> _Goal of the exercise_
On every line of the listing, check for "button"; copy the lines that have it.

◆ ◆ ◆ ◆ ◆ ◆ ◆

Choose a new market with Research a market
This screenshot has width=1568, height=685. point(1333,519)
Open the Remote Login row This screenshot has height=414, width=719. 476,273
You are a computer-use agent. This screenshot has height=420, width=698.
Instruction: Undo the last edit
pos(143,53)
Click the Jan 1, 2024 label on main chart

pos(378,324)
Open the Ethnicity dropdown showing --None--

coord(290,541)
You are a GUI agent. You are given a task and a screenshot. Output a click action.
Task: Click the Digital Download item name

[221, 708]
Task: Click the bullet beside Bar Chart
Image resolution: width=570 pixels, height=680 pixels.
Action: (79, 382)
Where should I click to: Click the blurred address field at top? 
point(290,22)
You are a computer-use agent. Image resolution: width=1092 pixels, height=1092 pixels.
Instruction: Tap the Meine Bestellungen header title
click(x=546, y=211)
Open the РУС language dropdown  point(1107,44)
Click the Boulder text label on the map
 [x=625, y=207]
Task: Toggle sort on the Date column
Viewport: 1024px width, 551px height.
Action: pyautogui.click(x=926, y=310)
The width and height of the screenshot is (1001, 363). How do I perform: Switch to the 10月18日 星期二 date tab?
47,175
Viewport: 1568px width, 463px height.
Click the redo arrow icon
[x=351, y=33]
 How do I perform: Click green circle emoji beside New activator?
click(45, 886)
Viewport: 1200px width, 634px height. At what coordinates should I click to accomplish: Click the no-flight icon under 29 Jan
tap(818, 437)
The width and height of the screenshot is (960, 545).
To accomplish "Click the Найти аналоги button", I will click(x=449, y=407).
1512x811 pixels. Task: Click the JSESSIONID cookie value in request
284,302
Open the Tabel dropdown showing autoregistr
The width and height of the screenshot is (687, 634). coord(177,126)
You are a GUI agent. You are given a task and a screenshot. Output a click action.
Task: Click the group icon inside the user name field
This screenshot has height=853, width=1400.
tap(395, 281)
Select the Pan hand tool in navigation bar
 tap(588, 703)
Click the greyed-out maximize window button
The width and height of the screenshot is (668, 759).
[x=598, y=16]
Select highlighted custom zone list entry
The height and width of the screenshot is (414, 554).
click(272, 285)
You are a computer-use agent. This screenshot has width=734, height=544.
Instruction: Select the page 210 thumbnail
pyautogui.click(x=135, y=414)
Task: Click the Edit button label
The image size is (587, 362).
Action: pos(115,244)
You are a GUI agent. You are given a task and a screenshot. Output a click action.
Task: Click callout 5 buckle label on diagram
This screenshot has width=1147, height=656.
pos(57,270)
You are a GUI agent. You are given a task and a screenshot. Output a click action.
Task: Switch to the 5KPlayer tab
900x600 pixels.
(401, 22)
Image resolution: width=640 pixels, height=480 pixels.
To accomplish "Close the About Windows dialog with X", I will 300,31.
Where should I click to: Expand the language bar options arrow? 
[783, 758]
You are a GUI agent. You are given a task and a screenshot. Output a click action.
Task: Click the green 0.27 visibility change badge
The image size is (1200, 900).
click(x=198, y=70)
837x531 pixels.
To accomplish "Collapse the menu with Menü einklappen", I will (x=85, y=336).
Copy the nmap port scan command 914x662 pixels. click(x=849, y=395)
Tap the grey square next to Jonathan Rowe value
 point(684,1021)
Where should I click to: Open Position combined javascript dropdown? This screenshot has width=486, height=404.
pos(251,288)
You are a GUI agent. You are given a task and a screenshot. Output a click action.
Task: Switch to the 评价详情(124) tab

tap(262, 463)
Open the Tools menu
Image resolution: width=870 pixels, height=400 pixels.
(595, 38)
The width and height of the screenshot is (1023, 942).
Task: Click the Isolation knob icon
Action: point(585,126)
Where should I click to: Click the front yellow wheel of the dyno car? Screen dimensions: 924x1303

◆ ◆ ◆ ◆ ◆ ◆ ◆

> _Result of this exercise_
To accomplish "Click the Найти аналоги button", I will click(x=449, y=407).
Click the greyed-out maximize window button
Task: Click the Edit button label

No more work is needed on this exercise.